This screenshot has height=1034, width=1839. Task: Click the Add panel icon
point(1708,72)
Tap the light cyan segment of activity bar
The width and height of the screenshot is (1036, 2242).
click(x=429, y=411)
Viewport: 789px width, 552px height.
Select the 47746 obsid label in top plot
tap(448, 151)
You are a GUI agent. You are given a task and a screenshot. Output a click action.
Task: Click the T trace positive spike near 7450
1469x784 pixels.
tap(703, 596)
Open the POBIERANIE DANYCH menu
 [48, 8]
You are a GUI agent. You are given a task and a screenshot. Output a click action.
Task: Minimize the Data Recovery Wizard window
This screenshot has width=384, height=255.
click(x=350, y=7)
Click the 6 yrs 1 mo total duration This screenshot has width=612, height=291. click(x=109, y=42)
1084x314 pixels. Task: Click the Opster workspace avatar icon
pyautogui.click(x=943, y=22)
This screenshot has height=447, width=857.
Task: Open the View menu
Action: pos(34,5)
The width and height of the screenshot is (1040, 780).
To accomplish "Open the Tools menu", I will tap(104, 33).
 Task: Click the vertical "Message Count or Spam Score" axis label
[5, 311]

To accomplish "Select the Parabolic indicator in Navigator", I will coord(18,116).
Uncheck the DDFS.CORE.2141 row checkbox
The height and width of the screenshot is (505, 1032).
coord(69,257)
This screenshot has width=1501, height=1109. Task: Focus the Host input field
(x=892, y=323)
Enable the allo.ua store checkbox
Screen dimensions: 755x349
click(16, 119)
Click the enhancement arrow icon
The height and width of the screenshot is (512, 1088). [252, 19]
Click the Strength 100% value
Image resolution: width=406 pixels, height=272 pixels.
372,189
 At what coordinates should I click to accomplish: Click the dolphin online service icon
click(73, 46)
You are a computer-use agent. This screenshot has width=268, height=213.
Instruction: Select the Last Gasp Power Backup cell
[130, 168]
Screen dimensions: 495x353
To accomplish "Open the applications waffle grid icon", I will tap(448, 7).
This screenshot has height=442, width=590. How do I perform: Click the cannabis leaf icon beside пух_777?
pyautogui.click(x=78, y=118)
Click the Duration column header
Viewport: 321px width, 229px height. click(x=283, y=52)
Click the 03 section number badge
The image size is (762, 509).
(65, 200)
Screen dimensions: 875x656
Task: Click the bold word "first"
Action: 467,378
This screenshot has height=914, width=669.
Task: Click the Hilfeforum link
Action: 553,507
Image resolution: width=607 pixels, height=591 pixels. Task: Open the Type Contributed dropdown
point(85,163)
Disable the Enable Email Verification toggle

+ + +

*Exercise description*
In full and without alteration, write out the data above.

*Task result*
This screenshot has height=1034, width=1839. Task: Click the Add panel icon
point(1708,72)
Tap the light cyan segment of activity bar
The width and height of the screenshot is (1036, 2242).
click(x=429, y=411)
Viewport: 789px width, 552px height.
Select the 47746 obsid label in top plot
tap(448, 151)
You are a GUI agent. You are given a task and a screenshot. Output a click action.
Task: Click the T trace positive spike near 7450
1469x784 pixels.
tap(703, 596)
Open the POBIERANIE DANYCH menu
 [48, 8]
You are a GUI agent. You are given a task and a screenshot. Output a click action.
Task: Minimize the Data Recovery Wizard window
This screenshot has width=384, height=255.
click(x=350, y=7)
Click the 6 yrs 1 mo total duration This screenshot has width=612, height=291. click(x=109, y=42)
1084x314 pixels. Task: Click the Opster workspace avatar icon
pyautogui.click(x=943, y=22)
This screenshot has height=447, width=857.
Task: Open the View menu
Action: pos(34,5)
The width and height of the screenshot is (1040, 780).
To accomplish "Open the Tools menu", I will tap(104, 33).
 Task: Click the vertical "Message Count or Spam Score" axis label
[5, 311]

To accomplish "Select the Parabolic indicator in Navigator", I will coord(18,116).
Uncheck the DDFS.CORE.2141 row checkbox
The height and width of the screenshot is (505, 1032).
coord(69,257)
This screenshot has width=1501, height=1109. Task: Focus the Host input field
(x=892, y=323)
Enable the allo.ua store checkbox
Screen dimensions: 755x349
click(16, 119)
Click the enhancement arrow icon
The height and width of the screenshot is (512, 1088). [252, 19]
Click the Strength 100% value
Image resolution: width=406 pixels, height=272 pixels.
372,189
 At what coordinates should I click to accomplish: Click the dolphin online service icon
click(73, 46)
You are a computer-use agent. This screenshot has width=268, height=213.
Instruction: Select the Last Gasp Power Backup cell
[130, 168]
Screen dimensions: 495x353
To accomplish "Open the applications waffle grid icon", I will tap(448, 7).
This screenshot has height=442, width=590. How do I perform: Click the cannabis leaf icon beside пух_777?
pyautogui.click(x=78, y=118)
Click the Duration column header
Viewport: 321px width, 229px height. click(x=283, y=52)
Click the 03 section number badge
The image size is (762, 509).
(65, 200)
Screen dimensions: 875x656
Task: Click the bold word "first"
Action: 467,378
This screenshot has height=914, width=669.
Task: Click the Hilfeforum link
Action: 553,507
Image resolution: width=607 pixels, height=591 pixels. Task: Open the Type Contributed dropdown
point(85,163)
Disable the Enable Email Verification toggle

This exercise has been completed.